The imperial county of Holstein-Kiel was a line of the House of Schauenburg and Holstein from 1261 to 1390.

History 
The County of Holstein was ruled until 1238 by Adolphus IV of Schauenburg and Holstein. When he retired, his sons John I and Gerhard I ruled jointly in Holstein. In 1261 they divided the county, John taking Kiel and founding the line of Holstein-Kiel, and Gerhard taking Itzehoe and founding the Holstein-Itzehoe line.

In 1300 Holstein-Itzehoe was further divided into Holstein-Plön, Holstein-Pinneberg and Holstein-Rendsburg.

In 1350 the County of Holstein-Plön fell to the counts of Holstein-Kiel.

In 1390 the last Count of Holstein-Kiel, and hence of Holstein-Plön, died without issue. Both counties were inherited by the line of Holstein-Rendsburg.

Counts of Holstein-Kiel 
1261-1263 John I (1229 – 1263)
1263-1273 Adolphus V the Pomeranian (1252 – 1308), from 1273 Count of Holstein-Segeberg
1263-1316 John II the One-Eyed (1253 – 1321)
1316-1359 John III the Mild (ca. 1297 – 1359), from 1312 Count of Holstein-Plön
1359-1390 Adolphus VII (ca. 1329 – 1390), also Count of Holstein-Plön

Following the death of John I, his sons, Adolphus V and John II ruled Holstein-Kiel jointly. In 1273, they divided Holstein-Kiel, John II ruling from Kiel; Adolphus V ruling from Segeberg and founding the line of Holstein-Segeberg.
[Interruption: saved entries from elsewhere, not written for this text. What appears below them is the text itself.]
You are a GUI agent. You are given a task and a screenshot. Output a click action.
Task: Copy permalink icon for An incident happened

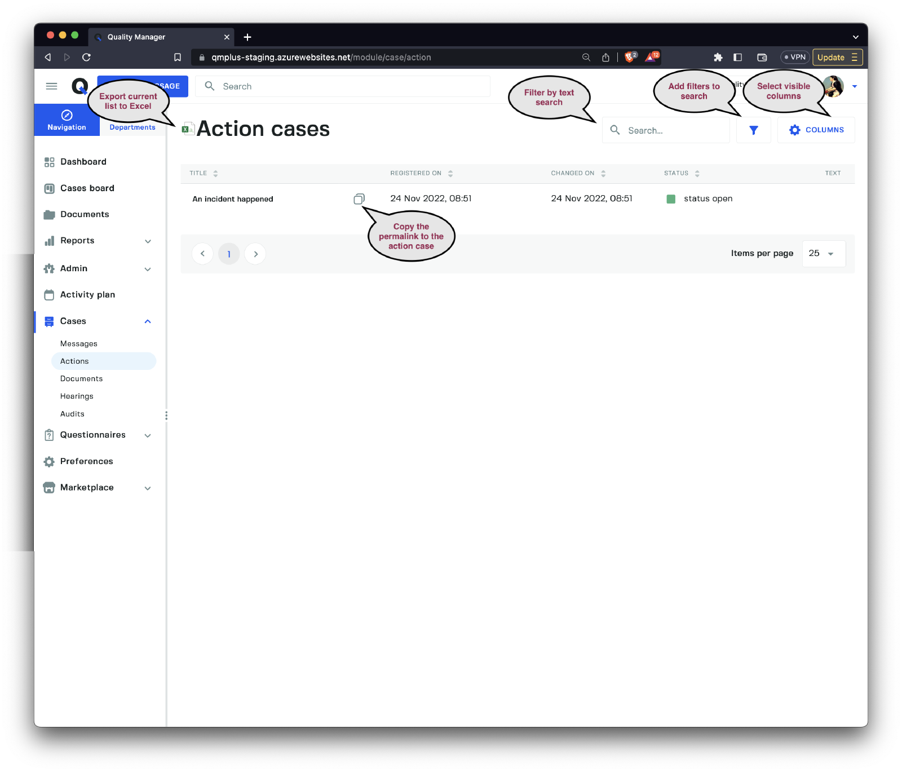tap(359, 198)
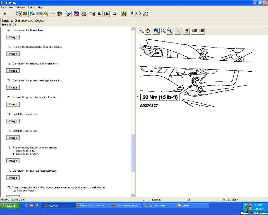Click the Image button under step 74

tap(13, 121)
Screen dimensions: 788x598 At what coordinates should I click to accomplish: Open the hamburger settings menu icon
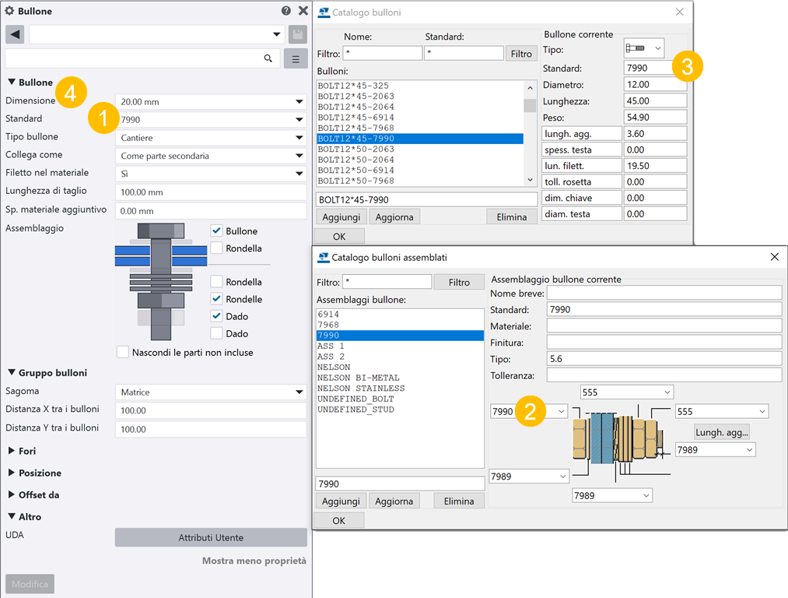[296, 58]
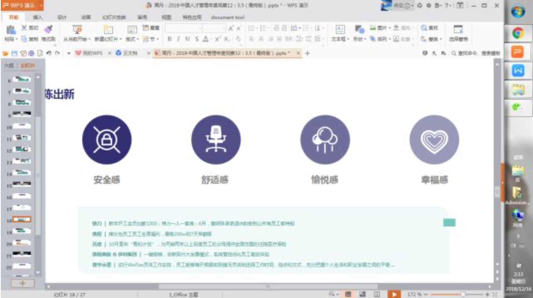Select the Format Painter brush icon

pos(48,29)
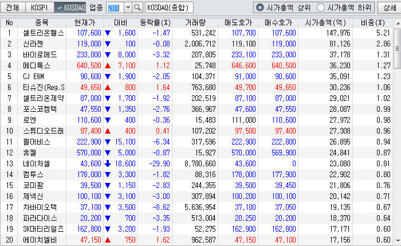This screenshot has width=401, height=246.
Task: Click the magnifier search icon beside sector code
Action: pos(137,8)
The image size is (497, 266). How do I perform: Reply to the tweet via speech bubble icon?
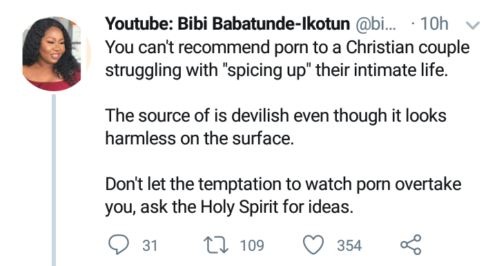click(x=119, y=245)
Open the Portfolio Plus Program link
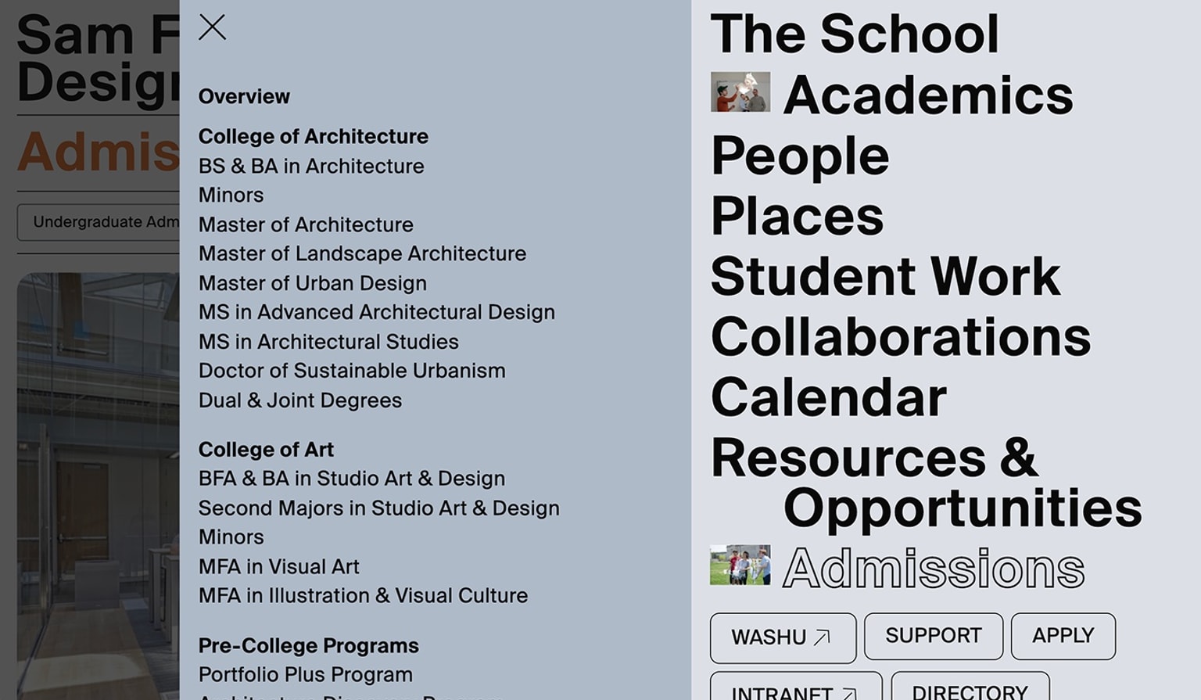Screen dimensions: 1201x700 coord(305,675)
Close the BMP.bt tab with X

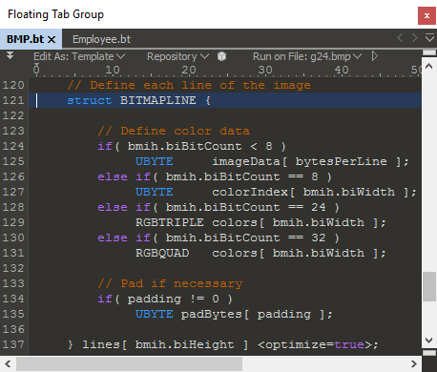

When Adolphus V died in 1308 without a male heir, Holstein-Segeberg returned to Holstein-Kiel.

The successor of John II in 1316 was John III, a son of Gerhard II of Holstein-Plön.

After the death of Count Gerhard V of Holstein-Plön, a nephew of John III,  the Plön main line ended in 1350 and so John III took over the County of Holstein-Plön.

When Adolphus VII died without heirs in 1390, Holstein-Kiel and Holstein-Plön went into the hands of Count Gerhard VI of Holstein-Rendsburg.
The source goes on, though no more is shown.